# Prompt
Please render the records from the line with "Open the Incidents menu item" to the line with "coord(246,131)" as a JSON list of strings, one string per line, with blank lines left out.

start Data shown

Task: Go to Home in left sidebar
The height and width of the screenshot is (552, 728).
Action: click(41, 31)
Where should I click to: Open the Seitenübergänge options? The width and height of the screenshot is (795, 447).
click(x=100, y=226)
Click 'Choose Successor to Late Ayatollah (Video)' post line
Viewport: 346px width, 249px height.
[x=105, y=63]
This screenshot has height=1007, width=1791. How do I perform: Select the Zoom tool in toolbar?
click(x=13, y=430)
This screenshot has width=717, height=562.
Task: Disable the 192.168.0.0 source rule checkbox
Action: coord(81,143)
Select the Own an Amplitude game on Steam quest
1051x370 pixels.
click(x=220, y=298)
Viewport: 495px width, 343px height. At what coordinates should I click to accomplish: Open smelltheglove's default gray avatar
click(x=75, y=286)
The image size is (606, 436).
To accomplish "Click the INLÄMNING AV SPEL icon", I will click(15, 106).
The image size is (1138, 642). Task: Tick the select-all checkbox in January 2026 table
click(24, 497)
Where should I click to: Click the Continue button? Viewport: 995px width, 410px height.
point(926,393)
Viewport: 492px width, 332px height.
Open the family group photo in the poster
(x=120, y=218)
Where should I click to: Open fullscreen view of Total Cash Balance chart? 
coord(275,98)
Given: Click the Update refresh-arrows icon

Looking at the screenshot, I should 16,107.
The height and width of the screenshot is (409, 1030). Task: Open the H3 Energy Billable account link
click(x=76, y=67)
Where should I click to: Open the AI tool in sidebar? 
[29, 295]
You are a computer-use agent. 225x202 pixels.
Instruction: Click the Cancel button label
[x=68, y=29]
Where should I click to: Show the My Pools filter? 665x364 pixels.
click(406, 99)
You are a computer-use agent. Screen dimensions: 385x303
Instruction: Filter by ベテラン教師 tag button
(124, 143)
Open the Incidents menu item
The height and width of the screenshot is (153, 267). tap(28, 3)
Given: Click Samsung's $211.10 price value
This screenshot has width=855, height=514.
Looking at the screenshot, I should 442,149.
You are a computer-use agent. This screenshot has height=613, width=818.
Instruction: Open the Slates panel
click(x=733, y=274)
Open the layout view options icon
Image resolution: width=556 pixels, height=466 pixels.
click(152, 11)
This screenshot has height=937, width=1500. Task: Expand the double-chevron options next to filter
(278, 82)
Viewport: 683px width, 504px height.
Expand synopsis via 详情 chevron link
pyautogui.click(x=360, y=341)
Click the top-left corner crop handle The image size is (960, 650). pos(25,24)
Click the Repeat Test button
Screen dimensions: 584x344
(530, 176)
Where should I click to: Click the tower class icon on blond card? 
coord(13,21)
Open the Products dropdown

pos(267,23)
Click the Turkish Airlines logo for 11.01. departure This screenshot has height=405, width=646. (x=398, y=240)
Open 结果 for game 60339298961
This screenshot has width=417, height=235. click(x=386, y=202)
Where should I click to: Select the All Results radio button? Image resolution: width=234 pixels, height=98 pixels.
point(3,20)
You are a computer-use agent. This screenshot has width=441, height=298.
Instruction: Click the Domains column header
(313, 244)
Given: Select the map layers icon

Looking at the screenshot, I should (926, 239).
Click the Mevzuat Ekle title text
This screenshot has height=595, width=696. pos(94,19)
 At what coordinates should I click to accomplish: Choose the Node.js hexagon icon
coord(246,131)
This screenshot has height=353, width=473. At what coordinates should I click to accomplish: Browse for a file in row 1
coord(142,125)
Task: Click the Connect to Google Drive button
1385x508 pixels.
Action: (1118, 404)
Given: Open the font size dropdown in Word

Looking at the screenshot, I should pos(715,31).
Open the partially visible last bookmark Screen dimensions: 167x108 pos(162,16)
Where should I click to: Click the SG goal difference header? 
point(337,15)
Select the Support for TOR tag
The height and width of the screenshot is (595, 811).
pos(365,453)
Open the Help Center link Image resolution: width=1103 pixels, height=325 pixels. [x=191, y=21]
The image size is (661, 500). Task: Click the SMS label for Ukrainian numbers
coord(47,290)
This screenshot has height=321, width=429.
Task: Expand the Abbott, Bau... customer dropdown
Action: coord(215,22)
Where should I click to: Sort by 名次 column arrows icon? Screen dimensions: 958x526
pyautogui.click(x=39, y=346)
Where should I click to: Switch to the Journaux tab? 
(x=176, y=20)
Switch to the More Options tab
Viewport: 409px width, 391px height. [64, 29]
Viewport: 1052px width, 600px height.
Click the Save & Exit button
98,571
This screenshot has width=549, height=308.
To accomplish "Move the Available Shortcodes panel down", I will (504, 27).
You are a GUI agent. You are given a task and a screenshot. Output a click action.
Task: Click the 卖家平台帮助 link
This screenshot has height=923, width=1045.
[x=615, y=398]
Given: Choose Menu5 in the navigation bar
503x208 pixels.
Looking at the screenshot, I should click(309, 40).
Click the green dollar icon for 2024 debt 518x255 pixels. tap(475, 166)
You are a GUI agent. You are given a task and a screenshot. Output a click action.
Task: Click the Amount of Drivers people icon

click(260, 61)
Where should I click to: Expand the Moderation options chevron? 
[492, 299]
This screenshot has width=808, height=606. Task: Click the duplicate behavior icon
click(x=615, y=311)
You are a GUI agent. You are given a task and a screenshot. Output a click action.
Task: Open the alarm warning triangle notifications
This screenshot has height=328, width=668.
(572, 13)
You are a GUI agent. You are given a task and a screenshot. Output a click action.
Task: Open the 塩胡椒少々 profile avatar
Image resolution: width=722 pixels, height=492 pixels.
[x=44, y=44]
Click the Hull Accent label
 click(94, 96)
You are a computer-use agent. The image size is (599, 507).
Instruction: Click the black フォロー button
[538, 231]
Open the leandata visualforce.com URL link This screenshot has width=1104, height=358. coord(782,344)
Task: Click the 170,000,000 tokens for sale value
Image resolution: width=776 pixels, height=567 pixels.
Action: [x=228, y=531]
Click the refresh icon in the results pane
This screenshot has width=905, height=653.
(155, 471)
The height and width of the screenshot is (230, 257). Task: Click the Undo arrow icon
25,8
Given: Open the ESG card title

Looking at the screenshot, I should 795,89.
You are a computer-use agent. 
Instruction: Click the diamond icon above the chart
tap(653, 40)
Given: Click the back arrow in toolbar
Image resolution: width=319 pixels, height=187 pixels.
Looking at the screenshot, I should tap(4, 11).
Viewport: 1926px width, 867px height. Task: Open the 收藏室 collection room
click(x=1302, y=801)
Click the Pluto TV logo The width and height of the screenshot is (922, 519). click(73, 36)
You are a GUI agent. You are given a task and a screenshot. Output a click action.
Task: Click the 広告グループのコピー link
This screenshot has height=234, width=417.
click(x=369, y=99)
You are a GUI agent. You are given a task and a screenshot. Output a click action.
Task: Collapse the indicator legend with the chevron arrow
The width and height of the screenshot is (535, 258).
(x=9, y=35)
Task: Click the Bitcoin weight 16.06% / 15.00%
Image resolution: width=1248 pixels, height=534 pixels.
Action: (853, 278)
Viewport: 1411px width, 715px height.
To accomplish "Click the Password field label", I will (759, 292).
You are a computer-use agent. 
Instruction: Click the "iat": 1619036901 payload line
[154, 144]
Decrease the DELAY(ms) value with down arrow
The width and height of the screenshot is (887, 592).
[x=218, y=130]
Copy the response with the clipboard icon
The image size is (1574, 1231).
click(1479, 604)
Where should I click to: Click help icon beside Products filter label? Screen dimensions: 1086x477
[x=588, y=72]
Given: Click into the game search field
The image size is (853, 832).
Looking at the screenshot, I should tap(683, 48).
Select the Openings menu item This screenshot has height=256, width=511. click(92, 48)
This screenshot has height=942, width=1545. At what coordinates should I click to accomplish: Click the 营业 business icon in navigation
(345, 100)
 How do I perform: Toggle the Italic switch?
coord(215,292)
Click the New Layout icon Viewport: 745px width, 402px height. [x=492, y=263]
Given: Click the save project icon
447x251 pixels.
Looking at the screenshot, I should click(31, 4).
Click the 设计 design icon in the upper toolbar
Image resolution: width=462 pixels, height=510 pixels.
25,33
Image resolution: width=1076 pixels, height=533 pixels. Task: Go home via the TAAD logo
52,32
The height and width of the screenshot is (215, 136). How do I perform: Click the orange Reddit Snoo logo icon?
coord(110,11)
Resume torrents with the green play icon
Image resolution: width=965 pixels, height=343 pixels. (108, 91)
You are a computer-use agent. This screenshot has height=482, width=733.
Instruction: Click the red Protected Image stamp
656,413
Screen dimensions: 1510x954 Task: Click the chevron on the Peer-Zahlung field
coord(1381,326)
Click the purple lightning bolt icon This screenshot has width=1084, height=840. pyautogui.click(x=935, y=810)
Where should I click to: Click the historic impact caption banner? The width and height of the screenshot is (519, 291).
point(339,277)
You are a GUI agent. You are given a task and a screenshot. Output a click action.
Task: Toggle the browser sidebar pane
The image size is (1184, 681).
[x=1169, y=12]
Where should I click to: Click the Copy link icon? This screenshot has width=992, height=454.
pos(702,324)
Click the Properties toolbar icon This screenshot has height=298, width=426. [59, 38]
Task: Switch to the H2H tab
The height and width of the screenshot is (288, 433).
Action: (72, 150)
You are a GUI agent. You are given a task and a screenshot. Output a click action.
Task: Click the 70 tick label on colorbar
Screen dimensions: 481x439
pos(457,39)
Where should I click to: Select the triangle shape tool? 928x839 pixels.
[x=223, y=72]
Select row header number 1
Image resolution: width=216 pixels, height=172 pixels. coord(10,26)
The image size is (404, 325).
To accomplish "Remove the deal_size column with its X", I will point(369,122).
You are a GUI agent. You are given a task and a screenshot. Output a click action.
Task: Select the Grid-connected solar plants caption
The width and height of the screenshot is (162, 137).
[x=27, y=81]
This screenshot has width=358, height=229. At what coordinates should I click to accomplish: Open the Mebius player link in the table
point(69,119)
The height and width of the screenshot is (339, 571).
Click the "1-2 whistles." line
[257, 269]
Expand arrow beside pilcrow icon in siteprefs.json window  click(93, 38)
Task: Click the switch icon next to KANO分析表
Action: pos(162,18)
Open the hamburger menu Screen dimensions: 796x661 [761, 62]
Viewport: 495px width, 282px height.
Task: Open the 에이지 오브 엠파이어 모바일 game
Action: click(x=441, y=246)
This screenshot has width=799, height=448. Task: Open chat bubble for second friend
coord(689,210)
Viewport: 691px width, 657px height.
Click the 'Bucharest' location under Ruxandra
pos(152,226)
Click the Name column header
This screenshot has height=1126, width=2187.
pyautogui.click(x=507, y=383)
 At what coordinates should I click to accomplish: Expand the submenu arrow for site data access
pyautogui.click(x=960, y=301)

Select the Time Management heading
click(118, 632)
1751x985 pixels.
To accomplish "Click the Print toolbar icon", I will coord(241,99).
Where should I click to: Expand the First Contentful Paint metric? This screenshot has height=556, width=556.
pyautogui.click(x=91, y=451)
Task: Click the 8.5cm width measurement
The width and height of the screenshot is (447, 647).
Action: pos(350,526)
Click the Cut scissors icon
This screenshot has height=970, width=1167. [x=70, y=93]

end Data shown

# Written solution
[
  "Open the Incidents menu item",
  "The height and width of the screenshot is (153, 267). tap(28, 3)",
  "Given: Click Samsung's $211.10 price value",
  "This screenshot has width=855, height=514.",
  "Looking at the screenshot, I should 442,149.",
  "You are a computer-use agent. This screenshot has height=613, width=818.",
  "Instruction: Open the Slates panel",
  "click(x=733, y=274)",
  "Open the layout view options icon",
  "Image resolution: width=556 pixels, height=466 pixels.",
  "click(152, 11)",
  "This screenshot has height=937, width=1500. Task: Expand the double-chevron options next to filter",
  "(278, 82)",
  "Viewport: 683px width, 504px height.",
  "Expand synopsis via 详情 chevron link",
  "pyautogui.click(x=360, y=341)",
  "Click the top-left corner crop handle The image size is (960, 650). pos(25,24)",
  "Click the Repeat Test button",
  "Screen dimensions: 584x344",
  "(530, 176)",
  "Where should I click to: Click the tower class icon on blond card? ",
  "coord(13,21)",
  "Open the Products dropdown",
  "pos(267,23)",
  "Click the Turkish Airlines logo for 11.01. departure This screenshot has height=405, width=646. (x=398, y=240)",
  "Open 结果 for game 60339298961",
  "This screenshot has width=417, height=235. click(x=386, y=202)",
  "Where should I click to: Select the All Results radio button? Image resolution: width=234 pixels, height=98 pixels.",
  "point(3,20)",
  "You are a computer-use agent. This screenshot has width=441, height=298.",
  "Instruction: Click the Domains column header",
  "(313, 244)",
  "Given: Select the map layers icon",
  "Looking at the screenshot, I should (926, 239).",
  "Click the Mevzuat Ekle title text",
  "This screenshot has height=595, width=696. pos(94,19)",
  " At what coordinates should I click to accomplish: Choose the Node.js hexagon icon",
  "coord(246,131)"
]